Integrating Runtime Verification into an
Automated UAS Traffic Management System

Matthew Cauwels, Abigail Hammer, Benjamin Hertz, Phillip H. Jones, Kristin Y. Rozier

This webpage contains supplementary specifications for "Integrating Runtime Verification into an
Automated UAS Traffic Management System" by M. Cauwels, A. Hammer, B. Hertz, P. H. Jones, and K. Y. Rozier

RC_UAS_8

Specification Description

The Pres should not change by more than PRES_DELTA_MAX, but it it does, allow 3 timesteps to recover

Signals Required

Pres

Boolean Conversion of Signals to Atomic Inputs 

Pres_lt_Prev_plus_Delta: Pres < PREV_PRES + PRES_DELTA_MAX
Pres_gt_Prev_minus_Delta: Pres > PREV_PRES - PRES_DELTA_MAX

MLTL Specification

Original: ¬☐[0,3] ¬(Pres_lt_Prev_plus_Delta ∧ Pres_gt_Prev_minus_Delta)
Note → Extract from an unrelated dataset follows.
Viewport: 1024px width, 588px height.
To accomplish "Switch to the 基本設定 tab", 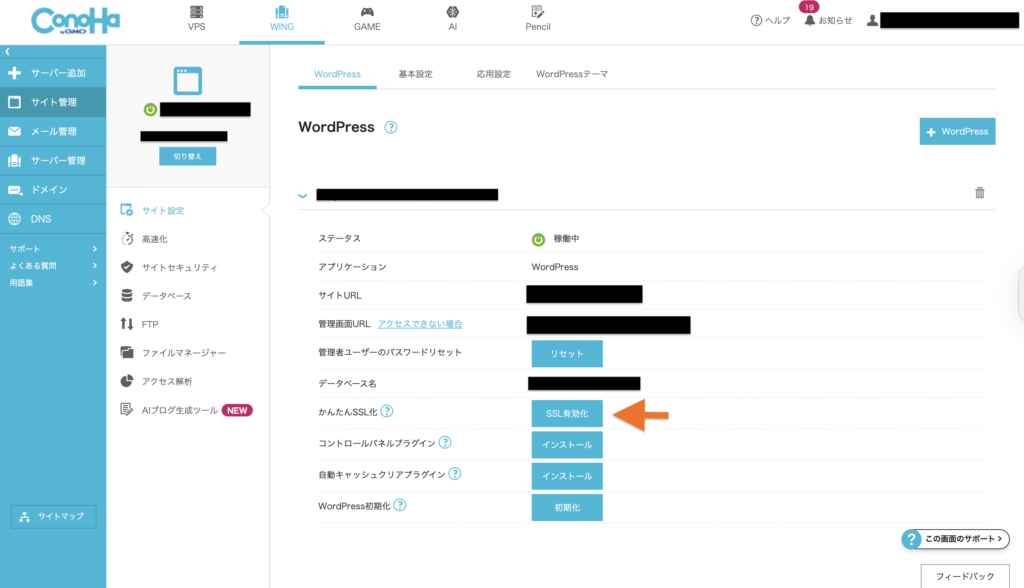I will [415, 74].
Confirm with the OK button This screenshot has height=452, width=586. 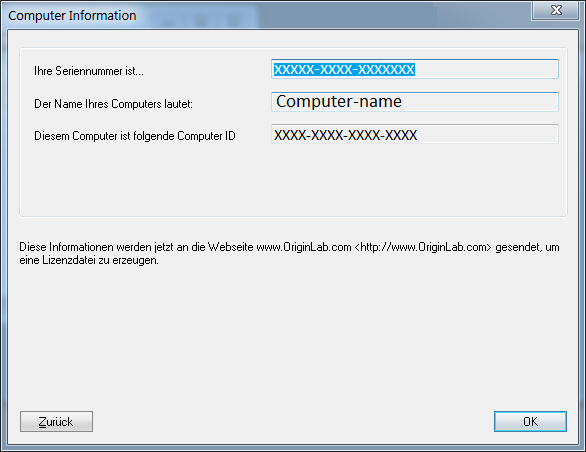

Updated: ¬☐[0,3] ¬(Pres_lt_Prev_plus_Delta ∧ Pres_gt_Prev_minus_Delta) ∧ ☐[0,3] (Pres_lt_Prev_plus_Delta ∧ Pres_gt_Prev_minus_Delta)

Fault Explanation

Pressure is changing too quickly

Additional Notes

PRES_DELTA_MAX should correlate to the equivalent maximum change in altitude per timestep

Figures

Figure 1: Pressure reading output from Barometer
Figure 2: R2U2's output for specification RC_UAS_8.
Figure 3: Fault injected into barometer's pressure reading.
Figure 4: R2U2 output of specification RC_UAS_8, showing that R2U2 catches the injected fault.
Figure 5: R2U2 for Fig. 3, with updated RC_UAS_8 specification, debouncing the output in Fig. 4.